TASK: Give again, word for word, each line below starting at the one that contains "Where should I click to: Open the" and ending at the one that contains "Task: Open Find".

AVAILABLE DATA:
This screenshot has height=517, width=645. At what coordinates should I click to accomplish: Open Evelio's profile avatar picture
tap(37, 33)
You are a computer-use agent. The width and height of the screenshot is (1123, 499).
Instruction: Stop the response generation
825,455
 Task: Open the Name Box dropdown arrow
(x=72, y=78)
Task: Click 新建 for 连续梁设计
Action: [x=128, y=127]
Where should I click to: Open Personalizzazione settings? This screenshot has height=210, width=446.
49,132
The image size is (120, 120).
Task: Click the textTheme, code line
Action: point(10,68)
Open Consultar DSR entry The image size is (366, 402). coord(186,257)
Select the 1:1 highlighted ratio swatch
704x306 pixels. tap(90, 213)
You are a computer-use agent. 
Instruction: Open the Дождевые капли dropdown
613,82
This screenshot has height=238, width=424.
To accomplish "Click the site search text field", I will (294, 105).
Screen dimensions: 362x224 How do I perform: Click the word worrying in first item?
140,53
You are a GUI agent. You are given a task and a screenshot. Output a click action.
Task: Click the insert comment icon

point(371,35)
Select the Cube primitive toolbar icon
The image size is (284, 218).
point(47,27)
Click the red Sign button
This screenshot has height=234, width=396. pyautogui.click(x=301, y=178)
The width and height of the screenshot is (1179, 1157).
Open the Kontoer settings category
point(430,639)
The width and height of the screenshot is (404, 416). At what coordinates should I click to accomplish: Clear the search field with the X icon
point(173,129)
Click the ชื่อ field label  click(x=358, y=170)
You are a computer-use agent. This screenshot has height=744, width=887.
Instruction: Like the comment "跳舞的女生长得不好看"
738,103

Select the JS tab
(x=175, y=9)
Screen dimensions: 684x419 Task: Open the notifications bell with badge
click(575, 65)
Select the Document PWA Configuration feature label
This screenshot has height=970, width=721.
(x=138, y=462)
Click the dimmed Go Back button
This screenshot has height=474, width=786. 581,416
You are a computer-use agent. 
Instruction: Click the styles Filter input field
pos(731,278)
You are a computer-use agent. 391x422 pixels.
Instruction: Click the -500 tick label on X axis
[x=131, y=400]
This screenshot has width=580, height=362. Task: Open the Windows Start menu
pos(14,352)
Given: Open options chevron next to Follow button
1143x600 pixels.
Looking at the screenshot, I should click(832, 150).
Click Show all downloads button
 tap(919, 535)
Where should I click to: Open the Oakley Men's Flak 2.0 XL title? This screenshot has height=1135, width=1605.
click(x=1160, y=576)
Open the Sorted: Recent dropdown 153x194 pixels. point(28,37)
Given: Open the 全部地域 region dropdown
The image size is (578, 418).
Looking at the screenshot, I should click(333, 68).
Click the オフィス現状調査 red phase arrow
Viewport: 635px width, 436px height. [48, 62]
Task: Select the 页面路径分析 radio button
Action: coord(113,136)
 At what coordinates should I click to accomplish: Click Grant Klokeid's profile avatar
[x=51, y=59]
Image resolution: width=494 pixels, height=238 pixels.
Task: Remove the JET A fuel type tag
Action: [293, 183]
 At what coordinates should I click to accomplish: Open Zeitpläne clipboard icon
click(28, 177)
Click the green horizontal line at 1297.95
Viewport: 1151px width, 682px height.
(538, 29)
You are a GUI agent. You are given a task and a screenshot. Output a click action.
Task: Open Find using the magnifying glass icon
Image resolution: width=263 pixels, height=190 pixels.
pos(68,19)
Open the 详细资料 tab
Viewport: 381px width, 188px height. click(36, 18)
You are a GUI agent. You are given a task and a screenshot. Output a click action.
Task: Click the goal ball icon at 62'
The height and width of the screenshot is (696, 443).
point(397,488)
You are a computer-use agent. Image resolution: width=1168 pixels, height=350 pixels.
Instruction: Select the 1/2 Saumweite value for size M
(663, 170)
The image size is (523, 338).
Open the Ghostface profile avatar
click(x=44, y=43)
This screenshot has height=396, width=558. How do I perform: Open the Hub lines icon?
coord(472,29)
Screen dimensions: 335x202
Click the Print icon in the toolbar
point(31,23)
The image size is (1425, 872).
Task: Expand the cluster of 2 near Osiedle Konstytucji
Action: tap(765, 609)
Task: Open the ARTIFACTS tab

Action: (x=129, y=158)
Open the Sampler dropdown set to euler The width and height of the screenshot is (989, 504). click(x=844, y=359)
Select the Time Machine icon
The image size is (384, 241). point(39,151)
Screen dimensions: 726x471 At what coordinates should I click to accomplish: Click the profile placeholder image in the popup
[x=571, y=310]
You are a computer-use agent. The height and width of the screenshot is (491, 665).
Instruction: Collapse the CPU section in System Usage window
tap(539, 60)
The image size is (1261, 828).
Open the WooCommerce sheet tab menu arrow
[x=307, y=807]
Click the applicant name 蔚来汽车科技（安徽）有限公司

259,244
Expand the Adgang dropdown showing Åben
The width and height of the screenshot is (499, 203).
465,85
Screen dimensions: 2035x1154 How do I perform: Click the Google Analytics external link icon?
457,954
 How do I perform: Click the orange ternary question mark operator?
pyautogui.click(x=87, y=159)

ANSWER AREA:
Where should I click to: Open the Oakley Men's Flak 2.0 XL title? This screenshot has height=1135, width=1605.
click(x=1160, y=576)
Open the Sorted: Recent dropdown 153x194 pixels. point(28,37)
Given: Open the 全部地域 region dropdown
The image size is (578, 418).
Looking at the screenshot, I should click(333, 68).
Click the オフィス現状調査 red phase arrow
Viewport: 635px width, 436px height. [48, 62]
Task: Select the 页面路径分析 radio button
Action: coord(113,136)
 At what coordinates should I click to accomplish: Click Grant Klokeid's profile avatar
[x=51, y=59]
Image resolution: width=494 pixels, height=238 pixels.
Task: Remove the JET A fuel type tag
Action: [293, 183]
 At what coordinates should I click to accomplish: Open Zeitpläne clipboard icon
click(28, 177)
Click the green horizontal line at 1297.95
Viewport: 1151px width, 682px height.
(538, 29)
You are a GUI agent. You are given a task and a screenshot. Output a click action.
Task: Open Find using the magnifying glass icon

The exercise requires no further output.